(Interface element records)
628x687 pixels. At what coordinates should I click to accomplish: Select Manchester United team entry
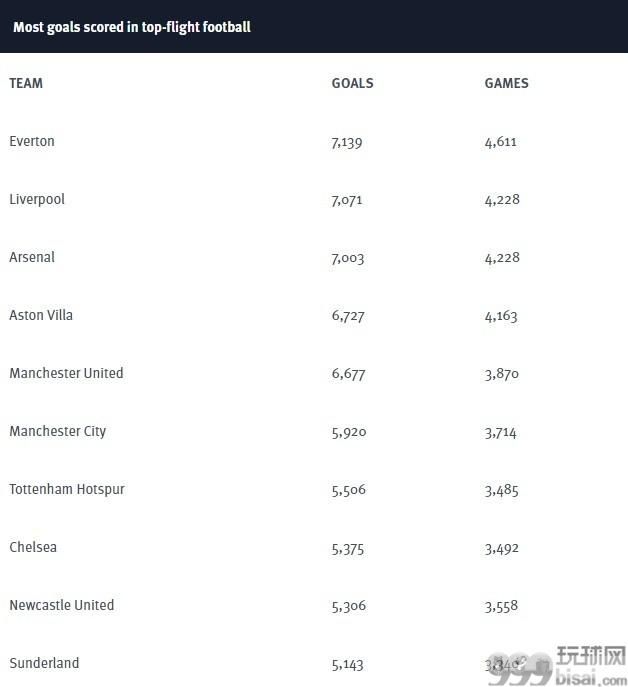(66, 373)
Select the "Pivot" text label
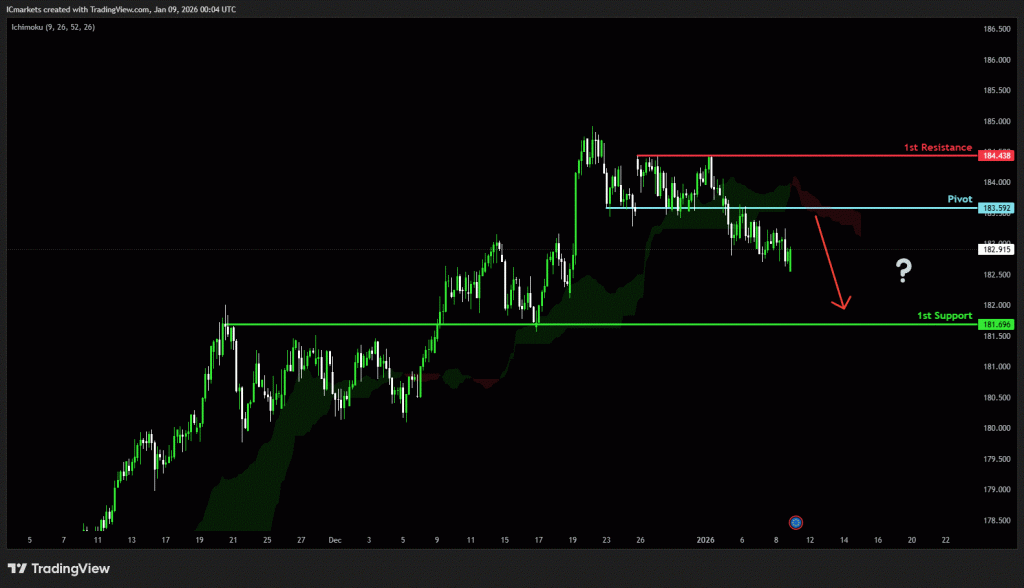 [960, 199]
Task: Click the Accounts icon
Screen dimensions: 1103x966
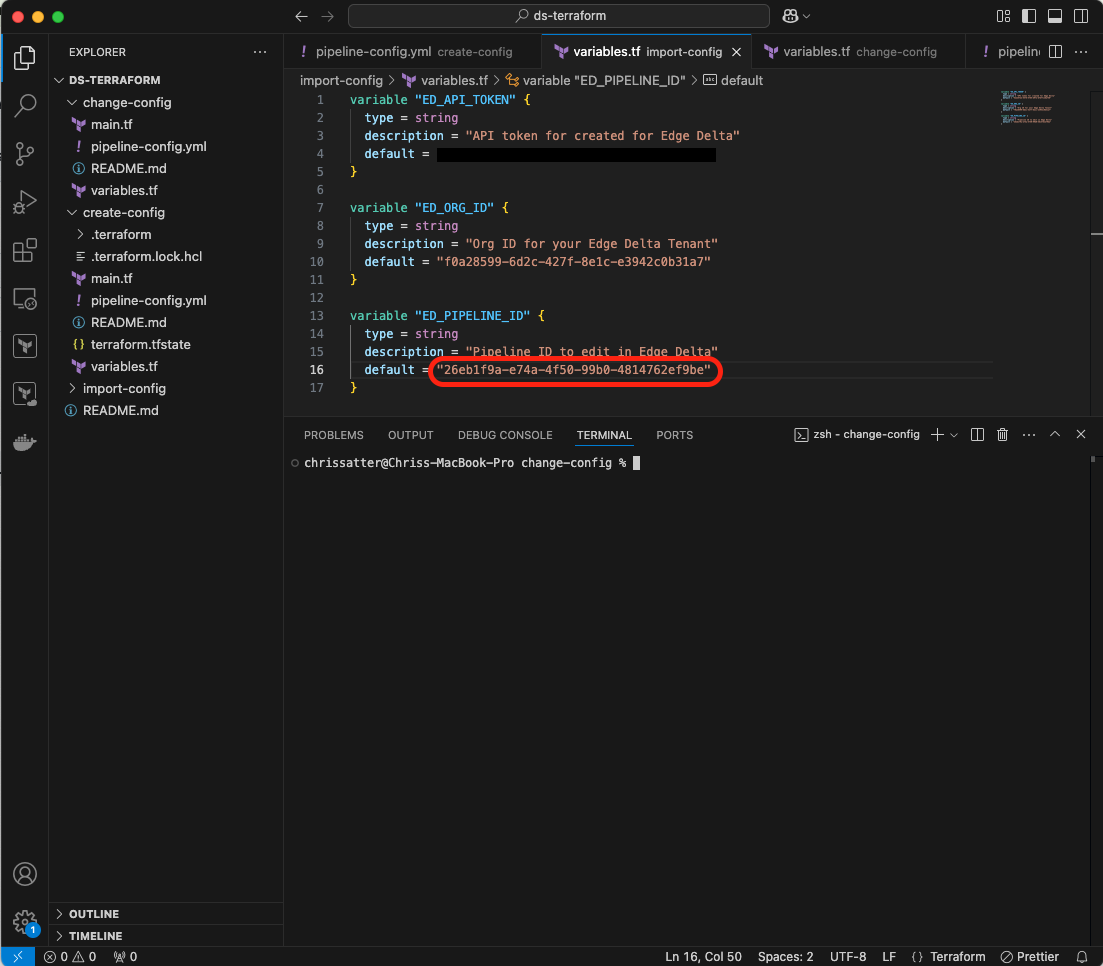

• Do this
Show every line of the entries above that contains the word "Select". Treat uppercase and lowercase letters as different.

• The solution
628x687 pixels. At what coordinates should I click to accomplish: Select Manchester United team entry
Select the "Pivot" text label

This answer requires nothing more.